Die Polizei war fix und hat schnell zur Aufklärung des Asylheimanschlags beigetragen. Es waren „glücklicherweise nur Jugendliche, die sich rächen wollten“. Zwar ein bissl fremdenfeindlich – gehört ja heut fast dazu – aber doch noch verdaubar, meint man erleichtert.
Absolut untragbar aber, verehrte Tirolmenschen, ist die Unterbringung der Asylwerber – nicht nur – am Bürglkopf weitab von jeglichem sozialen Geschehen. Kontakt zur Bevölkerung ist kaum möglich.(Will die das überhaupt?) Auch sonst weit und breit keine sinnvolle Beschäftigung (Miki-Leitner ist dagegen und die ganze Saubermann-Bagage um sie rum), keine Zerstreuung, keine Weiterbildung, keine Sprache erlernen.
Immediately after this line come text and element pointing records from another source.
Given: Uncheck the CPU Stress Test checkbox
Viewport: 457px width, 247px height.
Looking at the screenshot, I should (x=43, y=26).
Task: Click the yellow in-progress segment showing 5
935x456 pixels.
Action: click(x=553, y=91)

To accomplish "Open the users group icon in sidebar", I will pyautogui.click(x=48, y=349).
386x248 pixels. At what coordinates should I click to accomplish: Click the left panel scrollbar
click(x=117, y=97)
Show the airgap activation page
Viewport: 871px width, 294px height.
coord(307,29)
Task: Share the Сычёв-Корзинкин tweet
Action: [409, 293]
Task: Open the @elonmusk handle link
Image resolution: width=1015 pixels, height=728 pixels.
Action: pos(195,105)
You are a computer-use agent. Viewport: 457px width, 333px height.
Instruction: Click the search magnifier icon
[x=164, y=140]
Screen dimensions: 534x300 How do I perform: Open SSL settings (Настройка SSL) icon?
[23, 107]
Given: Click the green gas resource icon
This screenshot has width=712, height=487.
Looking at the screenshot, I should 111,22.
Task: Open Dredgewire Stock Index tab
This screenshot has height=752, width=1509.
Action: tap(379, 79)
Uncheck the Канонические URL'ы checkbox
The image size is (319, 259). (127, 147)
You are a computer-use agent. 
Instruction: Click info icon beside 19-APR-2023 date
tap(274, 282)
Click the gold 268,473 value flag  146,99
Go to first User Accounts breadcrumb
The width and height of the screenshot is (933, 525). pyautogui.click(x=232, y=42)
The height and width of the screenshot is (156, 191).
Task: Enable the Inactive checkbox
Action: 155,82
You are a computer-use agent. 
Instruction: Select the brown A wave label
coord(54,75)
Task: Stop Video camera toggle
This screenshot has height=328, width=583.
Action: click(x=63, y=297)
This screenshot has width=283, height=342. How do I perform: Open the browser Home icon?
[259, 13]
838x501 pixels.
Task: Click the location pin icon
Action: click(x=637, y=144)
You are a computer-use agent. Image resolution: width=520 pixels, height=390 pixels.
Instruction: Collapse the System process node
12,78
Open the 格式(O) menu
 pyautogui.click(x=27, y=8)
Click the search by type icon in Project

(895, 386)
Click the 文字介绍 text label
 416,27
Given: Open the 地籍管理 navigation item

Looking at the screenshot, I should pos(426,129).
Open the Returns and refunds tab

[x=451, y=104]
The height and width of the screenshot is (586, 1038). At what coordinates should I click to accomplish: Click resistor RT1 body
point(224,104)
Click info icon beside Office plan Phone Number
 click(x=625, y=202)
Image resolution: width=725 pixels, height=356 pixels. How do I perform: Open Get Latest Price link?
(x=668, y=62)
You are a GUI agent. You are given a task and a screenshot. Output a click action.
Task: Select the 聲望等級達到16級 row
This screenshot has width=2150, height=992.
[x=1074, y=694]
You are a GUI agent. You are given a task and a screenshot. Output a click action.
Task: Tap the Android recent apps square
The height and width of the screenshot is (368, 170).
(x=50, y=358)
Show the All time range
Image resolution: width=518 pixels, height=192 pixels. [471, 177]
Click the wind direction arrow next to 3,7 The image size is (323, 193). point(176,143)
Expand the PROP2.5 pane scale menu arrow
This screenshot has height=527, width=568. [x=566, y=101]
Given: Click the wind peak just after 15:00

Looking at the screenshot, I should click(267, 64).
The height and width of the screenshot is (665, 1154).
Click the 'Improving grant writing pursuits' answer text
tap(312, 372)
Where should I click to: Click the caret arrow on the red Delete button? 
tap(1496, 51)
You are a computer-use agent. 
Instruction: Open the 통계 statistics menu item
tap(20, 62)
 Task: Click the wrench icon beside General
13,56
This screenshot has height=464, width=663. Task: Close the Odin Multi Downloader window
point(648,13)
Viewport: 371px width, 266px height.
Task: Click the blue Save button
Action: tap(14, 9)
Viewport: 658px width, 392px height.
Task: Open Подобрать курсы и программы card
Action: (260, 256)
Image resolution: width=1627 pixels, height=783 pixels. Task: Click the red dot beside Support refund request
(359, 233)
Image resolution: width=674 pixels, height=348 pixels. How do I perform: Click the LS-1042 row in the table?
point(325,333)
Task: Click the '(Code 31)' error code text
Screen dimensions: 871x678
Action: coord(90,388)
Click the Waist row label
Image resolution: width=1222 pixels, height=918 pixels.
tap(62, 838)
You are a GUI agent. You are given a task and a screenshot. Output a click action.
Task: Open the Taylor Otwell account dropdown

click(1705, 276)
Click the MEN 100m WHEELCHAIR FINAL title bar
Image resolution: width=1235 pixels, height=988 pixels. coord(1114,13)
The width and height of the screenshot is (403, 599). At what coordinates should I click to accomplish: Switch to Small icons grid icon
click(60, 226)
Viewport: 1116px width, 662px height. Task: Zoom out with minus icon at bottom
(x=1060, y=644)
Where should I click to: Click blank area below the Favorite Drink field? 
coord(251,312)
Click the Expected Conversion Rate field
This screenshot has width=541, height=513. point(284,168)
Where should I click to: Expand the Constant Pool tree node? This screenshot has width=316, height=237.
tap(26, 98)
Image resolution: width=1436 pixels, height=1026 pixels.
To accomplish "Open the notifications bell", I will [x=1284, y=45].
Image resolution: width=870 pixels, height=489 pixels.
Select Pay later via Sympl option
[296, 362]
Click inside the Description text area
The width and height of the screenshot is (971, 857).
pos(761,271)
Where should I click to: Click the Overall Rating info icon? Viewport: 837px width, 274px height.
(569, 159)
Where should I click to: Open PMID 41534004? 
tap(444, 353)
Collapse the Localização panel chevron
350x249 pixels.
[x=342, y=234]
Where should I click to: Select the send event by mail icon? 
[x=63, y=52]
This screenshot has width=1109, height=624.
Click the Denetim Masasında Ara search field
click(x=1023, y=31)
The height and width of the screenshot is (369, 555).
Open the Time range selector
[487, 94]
Da bleibt einem die Spucke weg angesichts dieser maßlos deppert-arroganten „Integrationspolitik“! Was ist eigentlich der Unterschied zwischen Isolationshaft und einem Isolationsheim auf dem Berg, das bald eingeschneit sein wird? Kaum zu glauben, auf was für Ideen die Volksverteter kommen, wenn es um die Suche nach Plätzen geht. In der Nachkriegszeit, d.h. in Zeiten der wirklichen Not, gab es scheinbar weniger Probleme in Tirol, Unterkünfte für Obdachlose bereit zu stellen. (Des warn allerdings Inländer!) Schwerlich vorstellbar heute (bei Ausländern)
Leider.

Gute Zeiten. Schlechte Zeiten. Scheiß Zeiten!